31.BÖLÜM: MAZİNİN SOĞUK SOLUĞU

6.2K 420 358
                                    

31.BÖLÜM: MAZİNİN SOĞUK SOLUĞU

Soğuk.

Karanlık.

Önce buz gibi bir soğuk hissettim. Sonra dipsiz bir kuyuya düşmüş gibi karanlık. Gözlerim açılmak istiyor ama beceremiyor, ellerim hareketlenmek istiyor ama buz tutmuş gibi yerinde sayıyordu. Kuru biz öksürük boğazıma kadar yükseldi, dudaklarımdan zorlukla çıktı. Kaşlarım çatıldı, gözlerim aralanamadı.

Birbirine bağlanmış gibi beni zorlayan kirpiklerimi göz kapaklarım kaldırabildiğinde nihayet göz bebeklerim görmeye yer buldu ama yine başaramadı. Karanlıktı. Zifiri karanlık.

İradem yerine gelmeye başladığında çattığım kaşlarımı gevşetemeden, başımın yavaşça kayıp bir duvara çarptığını hissettim. Sonra uyuşturur gibi bir sızı.

En son... O adamın elinden kurtulmaya çalışırken bağırmama bile fırsat vermeden beni aşağıya indirmişti. Bir arabaya ilerlemiştik. Sonra arabaya binerkenki bağırma girişimim ensemde hissettiğim bir iğneyle sonuçlanmış en son ise başımı bir yere vurduğumu hissetmiştim.

Ah, başım.

Ondandı bu ağrı.

Buruşmuş yüzüm içinde bulunduğum yerin kapısı açıldığında daha çok buruşurken, yüzüme bir ışık vurdu ve birazını açabildiğim gözlerim kapandı. İçeriye atılan adım seslerini işittim. Birkaç kişilerdi. Bu kez bilerek açmadım gözlerimi.

"Hâlâ uyanmamış," dedi bir adam dişlerinin arasından, sertçe. Hafızamı canlandırmaya çalıştım, bu eve giren adam değildi. Aynı adam devam etti. "Bir işi beceremiyorsunuz! Size zarar vermeden getirin dedim!" Bana baktığını hissettim. Yutkunma isteğini bastırıp kıpırdamadım. Devam etti. "Ona her şeyi o herifin önünde yapacağız," diye fısıldadı, güler gibi keyifle. Sonra yeniden öfkelendi. "Ama on iki saattir gözünü bile açmadı!"

On iki saat mi?

Ve o adamın önünde yapacağız dedikleri kişi... Arkın Aral. O iyi miydi?

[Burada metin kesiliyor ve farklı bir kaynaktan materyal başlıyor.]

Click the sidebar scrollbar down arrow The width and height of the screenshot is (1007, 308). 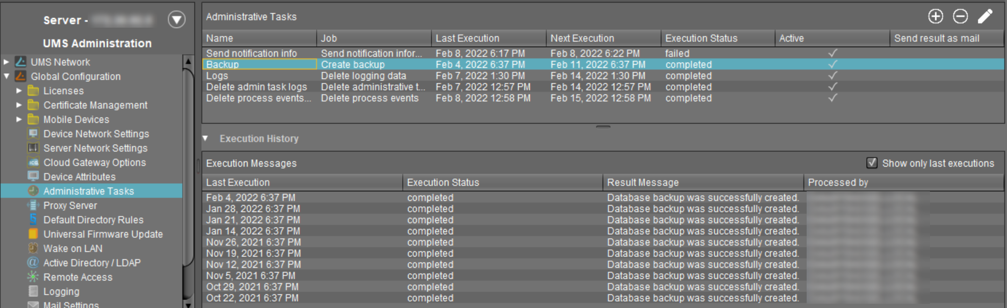(188, 304)
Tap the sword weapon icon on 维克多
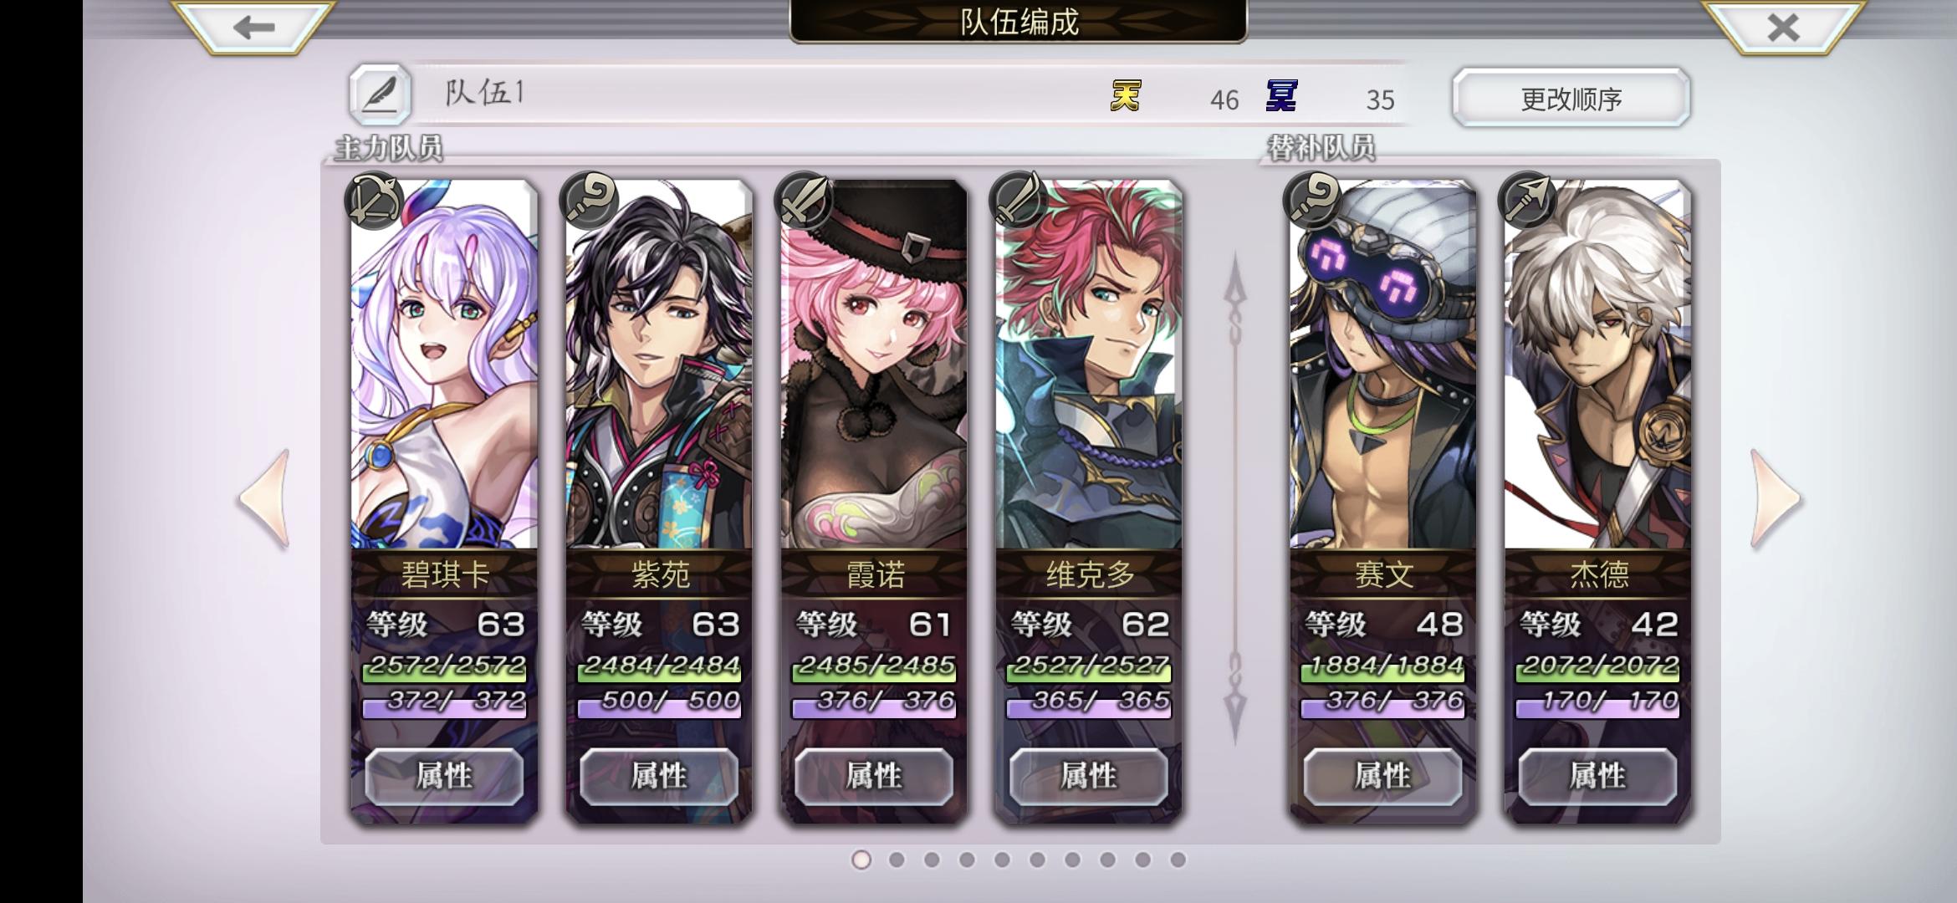This screenshot has width=1957, height=903. [x=1019, y=201]
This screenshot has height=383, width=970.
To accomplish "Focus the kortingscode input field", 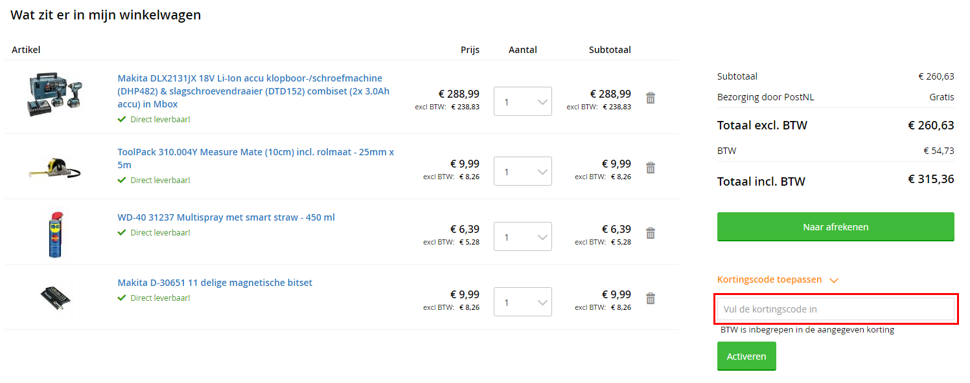I will [x=836, y=309].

Bir adamın daha sesini duydum. "Abi zor çıkarırsa iğne vur demiştin." dedi. Bu beni evden çıkaran adamdı.

Diğer adam kükrercesine bağırdı. "Başa çıkamadın mı şu kadarcık şeyle!"

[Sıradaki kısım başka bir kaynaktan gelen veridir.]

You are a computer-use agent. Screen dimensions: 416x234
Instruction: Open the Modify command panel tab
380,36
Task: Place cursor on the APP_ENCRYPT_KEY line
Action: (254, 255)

Bana evde çok daha ürkütücü konuşan adam kediye dönüp konuşmaya devam etti. "Abi, bakma böyle göründüğüne. Evden indirene kadar canım çıktı, arabaya binerken de çığlık atınca iğneyi vurmak zorunda kaldım."

"Hep aynı palavralar! O iğnenin etkisi birkaç saatlik. En son beş saat önce geldim, hâlâ uyuyor." Bir iki adım sesi sonra adamın fısıltısı geldi. "Ne saklıyorsunuz lan?"

Bir süre ses çıkmadı. Sonra bir silah tetiğinin çekildiğini duyduğumda tüylerimin ürperdiğini hissettim. Beni getiren adam hızla konuştu. "Bindirirken başını yanlışlıkla arabaya vurdum," diye fısıldadı. Yutkundu. "Çok sert vurdu. Ama istemeden oldu abi, yemin ederim."

Başımı nasıl vurduğumu hatırlamıyordum ama acısını hâlâ hissediyordum.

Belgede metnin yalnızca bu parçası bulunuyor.